# PROBLEM DETAILS
Only one stretch of the data below is needed: the line with "Image resolution: width=1456" through the last line. Output it exactly and drop the pictures.

# DATA PROVIDED
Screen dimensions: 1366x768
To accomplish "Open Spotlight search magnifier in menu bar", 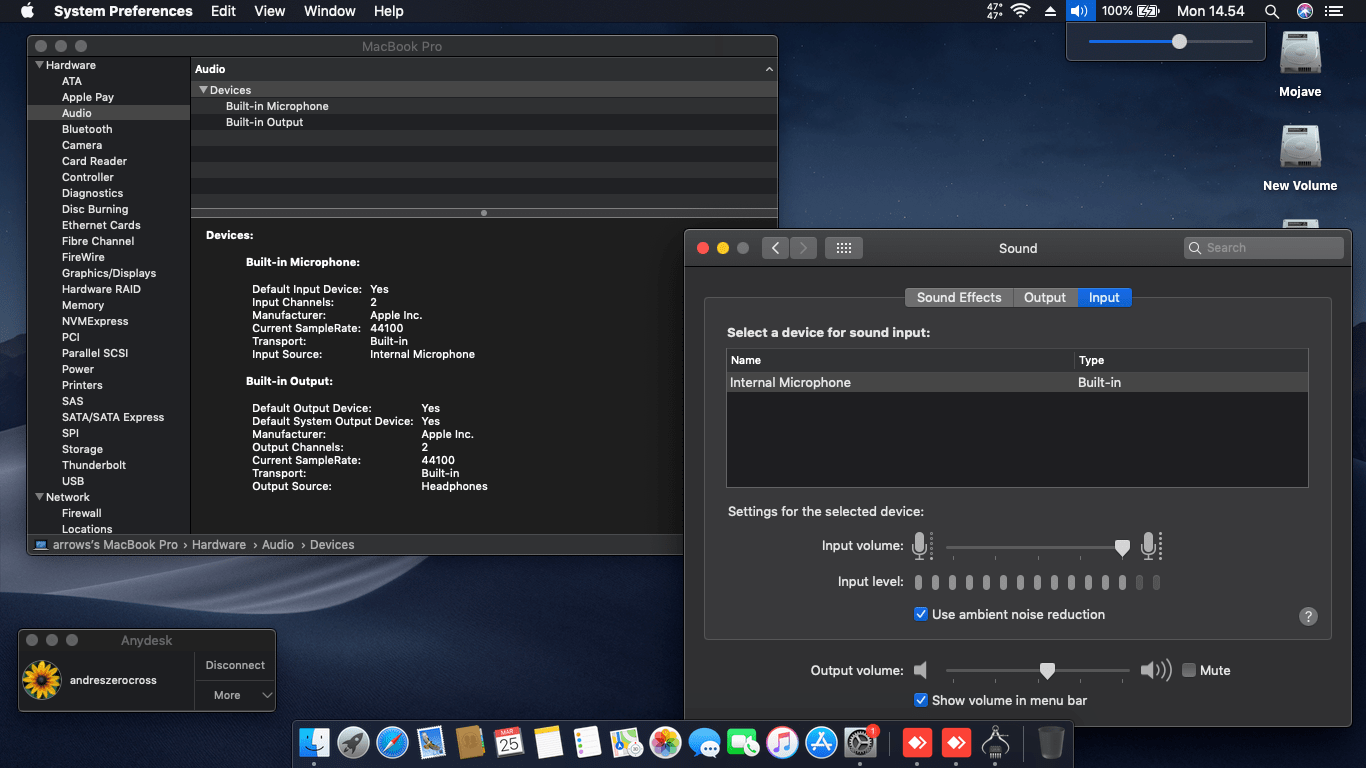I will 1271,11.
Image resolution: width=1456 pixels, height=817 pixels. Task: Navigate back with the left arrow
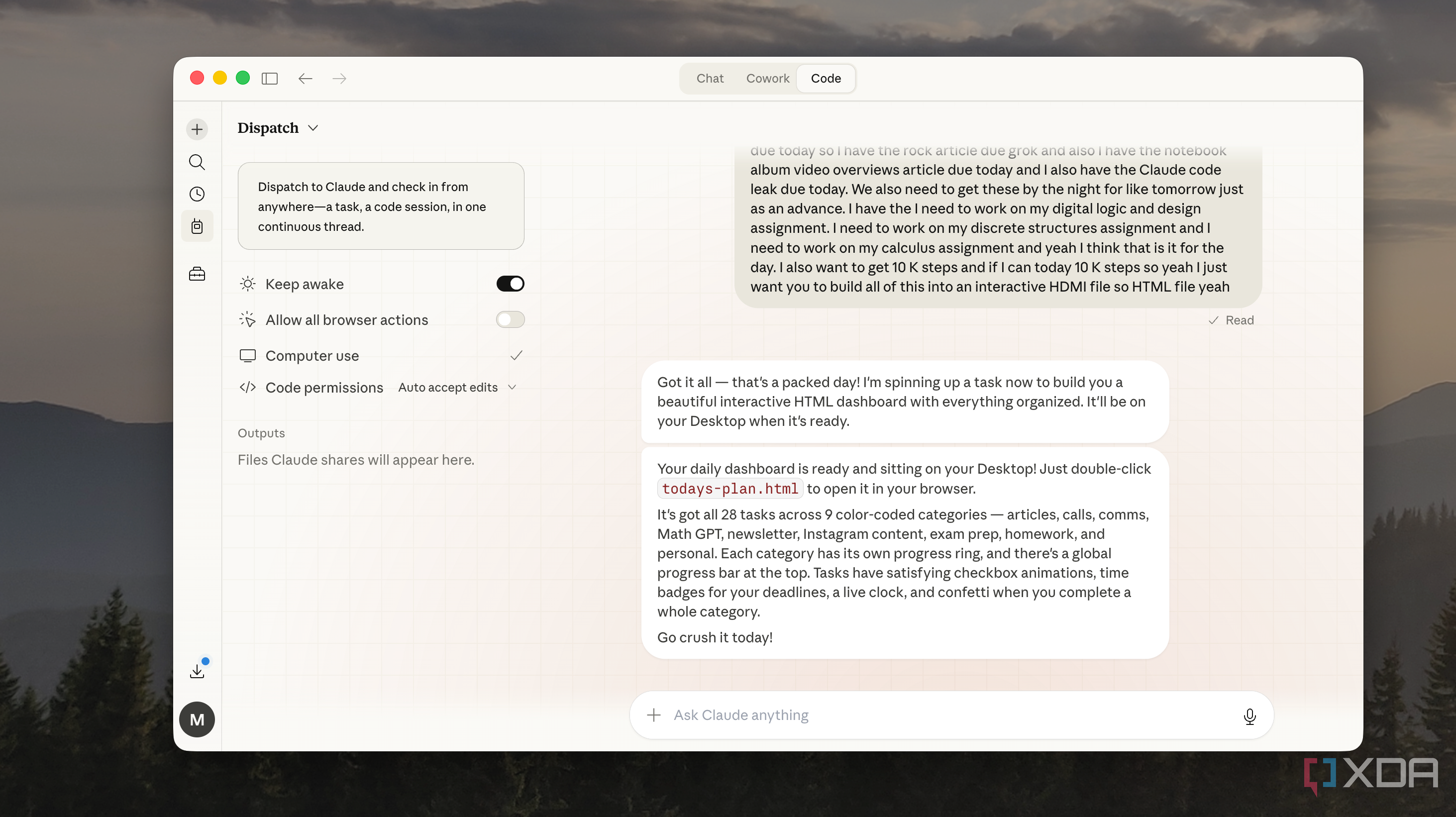pos(305,79)
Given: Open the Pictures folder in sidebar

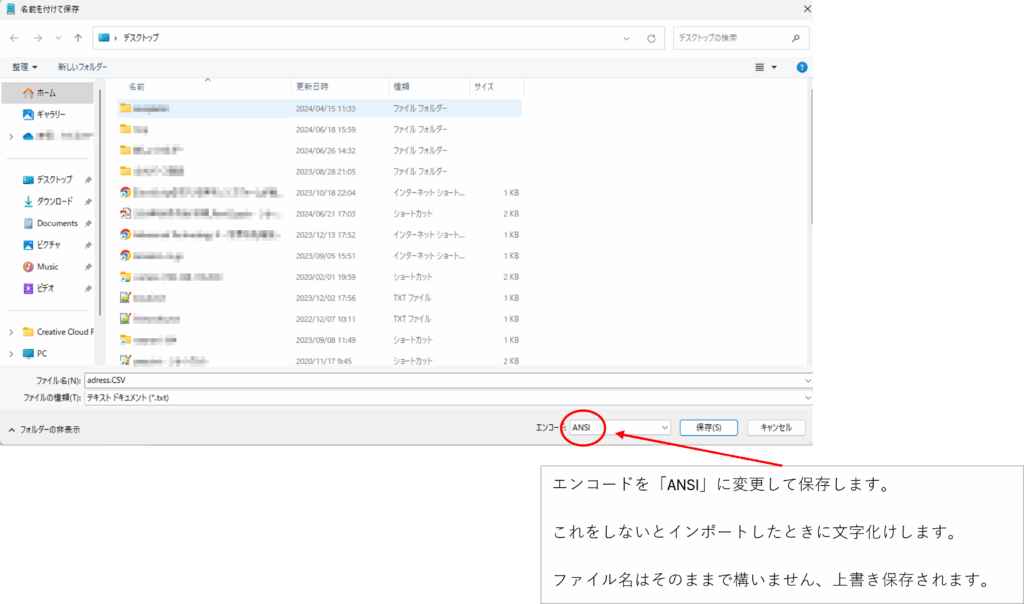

# ANSWER SECTION
Image resolution: width=1456 pixels, height=817 pixels. Task: Navigate back with the left arrow
pos(305,79)
Given: Open the Pictures folder in sidebar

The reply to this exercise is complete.